Can you carry on the forum thread about AC repair in JLT, picking up right after its last line?

TEXT SECTION
┄┄┄┄┄┄

# AC repair needed in JLT



## areezm (Apr 1, 2010)

Does anyone know of an a/c repair company that can service the chiller units in JLT. Mine doesnt seem to be cooling well and I have cleaned out the filters already. When I moved in last year (in June) it used to get so cold that I could not run it for more than 15 mins at a time and now its on all day long and nothing. its not warm air but it sure isnt cold air. and for the money I pay for chiller fees, this is rather pathetic. If you can recommend any companies that you have experience with. Thanks.


----------



## tornado009 (Sep 6, 2011)

i think u cant bring any AC compnay there u have to call the maintance company of the tower 

try to turn off the ac for 30 mins after turn it on cuz maybe its frozen


----------



## areezm (Apr 1, 2010)

tornado009 said:


> i think u cant bring any AC compnay there u have to call the maintance company of the tower
> 
> well they just give you a suggested company to call but even those people dont answer the phone. some buildings have maintenance contracts but not all.

┄┄┄┄┄┄

SUPPLIED INFORMATION
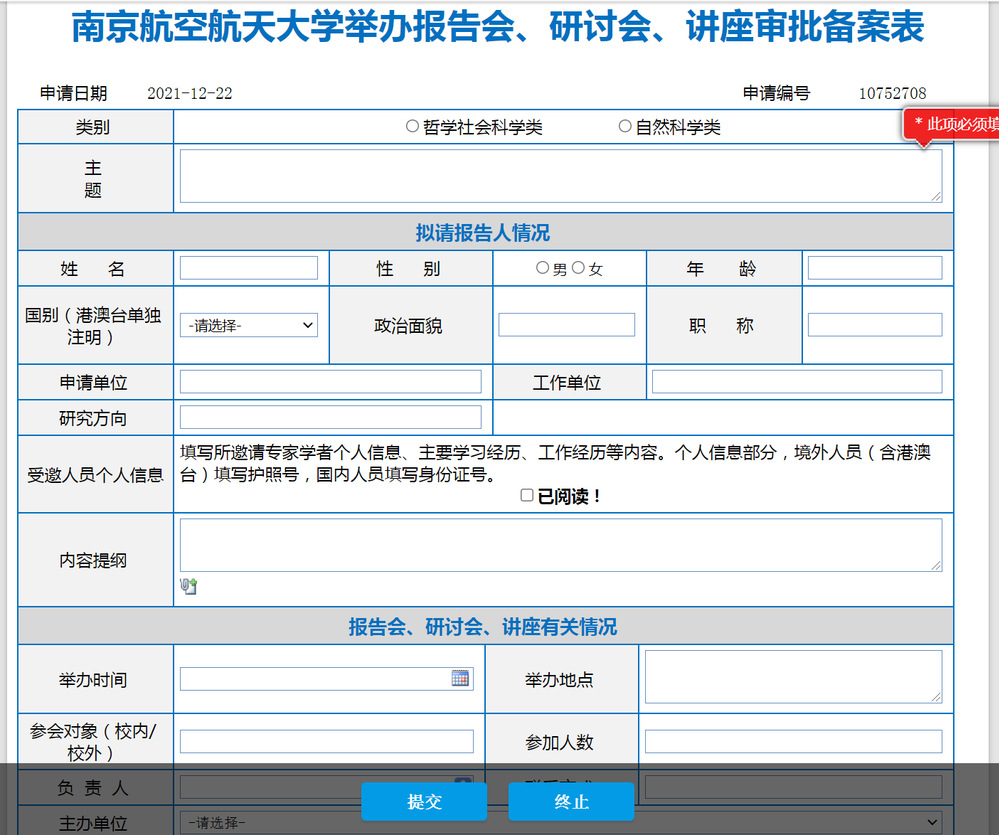Select the 哲学社会科学类 radio button
This screenshot has width=999, height=835.
tap(412, 127)
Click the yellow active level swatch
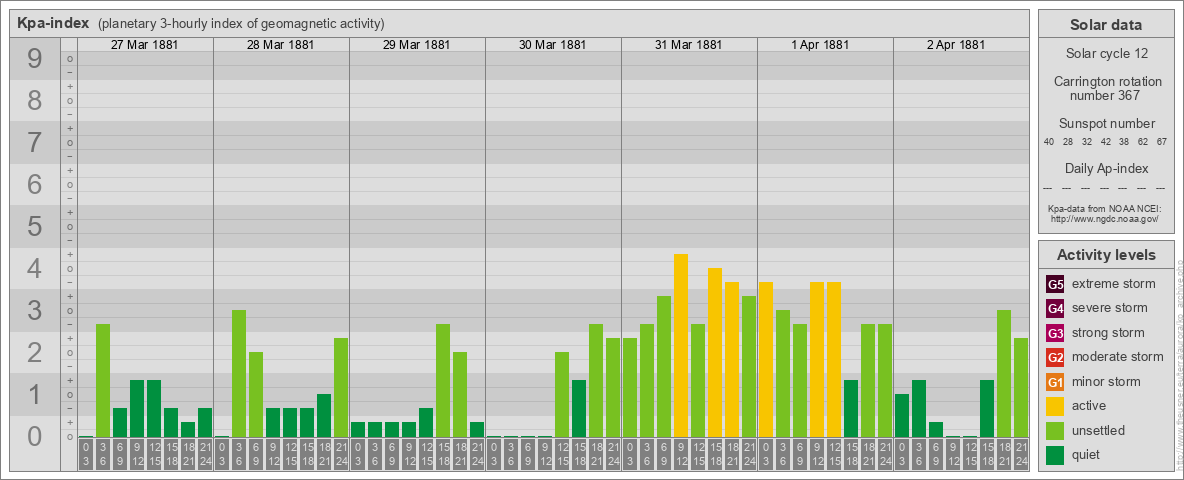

┄┄┄┄┄┄

RESULT OF THE TASK
> 
> try to turn off the ac for 30 mins after turn it on cuz maybe its frozen


it doesnt really help much, definetly not as cold as it used to be, before I would not want to get out from under the covers as it would be freezing cold. but i know the reason for that now as the thermostat is not connected to anything, it just sits there in the ceiling. This chilled water system is a terrible idea for a place like dubai where they do low quality construction work, every tap is leaking and some of the drywall is totally eaten away from water damage but you cant see it from below because there are kitchen cabinets below it. "JLT sucks", would not recommend it to anyone. :focus: so any names of ac repair companies???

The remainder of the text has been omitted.